The proposed solution involves establishing a unified national brand architecture, standardizing user experience across agencies, modernizing access to federal services, and integrating emerging technologies such as AI-driven interfaces. Early prototypes suggest a shift away from traditional navigation toward conversational systems, in which users articulate their needs and the platform assembles responses in real time.
“You tell the website what you need,” Gebbia said, describing a model that reverses the burden of discovery, placing it on the system rather than the user.
Bureaucracy vs. Build Culture
Perhaps the most unexpected element of the initiative is the degree of institutional alignment it appears to have achieved.
“There’s a spirit of building right now in DC like never before,” Gebbia said, suggesting that agencies, cabinet officials, and the White House are, at least in this moment, aligned around the need for transformation. The proposition is straightforward: if given the opportunity to operate at the level of a best-in-class consumer application, most agencies would embrace it.
Whether that alignment can be sustained through the realities of implementation remains an open question, but it marks a departure from the inertia that has historically defined government modernization efforts.
Beyond Aesthetics
For Arnell, the stakes extend beyond usability into the realm of culture and identity.
“Branding normally tries to sell things,” he said. “In this case… we’re trying to have people live in something.”

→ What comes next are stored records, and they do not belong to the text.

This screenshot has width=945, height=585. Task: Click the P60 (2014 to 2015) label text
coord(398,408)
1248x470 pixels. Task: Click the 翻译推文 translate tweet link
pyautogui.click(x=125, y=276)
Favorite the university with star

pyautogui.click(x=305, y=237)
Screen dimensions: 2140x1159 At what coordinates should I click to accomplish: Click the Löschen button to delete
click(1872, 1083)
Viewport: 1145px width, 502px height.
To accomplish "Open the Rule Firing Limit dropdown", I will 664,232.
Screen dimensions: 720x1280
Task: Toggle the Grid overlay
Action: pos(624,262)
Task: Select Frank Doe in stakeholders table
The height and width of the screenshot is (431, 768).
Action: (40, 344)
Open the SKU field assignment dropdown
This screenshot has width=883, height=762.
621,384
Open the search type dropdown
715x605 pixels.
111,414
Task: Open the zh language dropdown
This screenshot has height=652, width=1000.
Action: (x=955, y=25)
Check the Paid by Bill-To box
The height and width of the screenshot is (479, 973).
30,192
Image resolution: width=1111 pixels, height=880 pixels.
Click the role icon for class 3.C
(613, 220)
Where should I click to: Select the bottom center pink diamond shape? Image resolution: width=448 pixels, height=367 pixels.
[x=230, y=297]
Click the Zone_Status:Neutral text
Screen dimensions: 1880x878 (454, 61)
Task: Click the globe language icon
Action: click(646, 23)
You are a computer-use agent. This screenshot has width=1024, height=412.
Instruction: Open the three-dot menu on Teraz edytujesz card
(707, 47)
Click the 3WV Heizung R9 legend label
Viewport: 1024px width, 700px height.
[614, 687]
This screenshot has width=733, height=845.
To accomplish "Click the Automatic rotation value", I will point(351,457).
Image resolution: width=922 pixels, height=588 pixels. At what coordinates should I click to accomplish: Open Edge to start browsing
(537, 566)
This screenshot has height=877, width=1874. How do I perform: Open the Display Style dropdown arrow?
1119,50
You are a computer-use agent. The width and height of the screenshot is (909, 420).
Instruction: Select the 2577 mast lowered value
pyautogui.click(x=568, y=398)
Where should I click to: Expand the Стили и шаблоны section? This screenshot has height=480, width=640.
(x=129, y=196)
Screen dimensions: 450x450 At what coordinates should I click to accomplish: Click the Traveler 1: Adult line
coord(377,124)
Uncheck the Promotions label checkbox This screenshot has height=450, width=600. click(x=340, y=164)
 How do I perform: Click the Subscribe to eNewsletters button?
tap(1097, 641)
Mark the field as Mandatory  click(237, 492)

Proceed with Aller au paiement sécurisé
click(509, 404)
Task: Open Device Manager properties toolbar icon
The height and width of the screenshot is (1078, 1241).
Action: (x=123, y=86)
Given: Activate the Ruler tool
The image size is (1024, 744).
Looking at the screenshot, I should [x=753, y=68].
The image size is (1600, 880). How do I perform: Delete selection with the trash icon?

It is a formulation that positions design not as surface, but as environment—an immersive system that shapes how citizens experience their relationship to the state.
The Risk—and the Bet
The initiative arrives at a moment when trust in institutions is fragile and often contested. The idea that design—through clarity, usability, and coherence—could play a meaningful role in rebuilding that trust may seem ambitious, if not improbable.
Yet it also reframes the problem in terms that architects and designers understand intuitively: that the systems people inhabit, whether physical or digital, shape their behavior, expectations, and sense of agency.
TrumpRx.gov is a website designed under the direction of Jeo Gebbia and the National Design Studio.
If the effort succeeds, it will not simply result in better websites, but in a redefinition of what government feels like in everyday life. If it fails, it may reinforce a more sobering conclusion—that even the most thoughtful design cannot overcome the structural complexities of the systems it seeks to improve.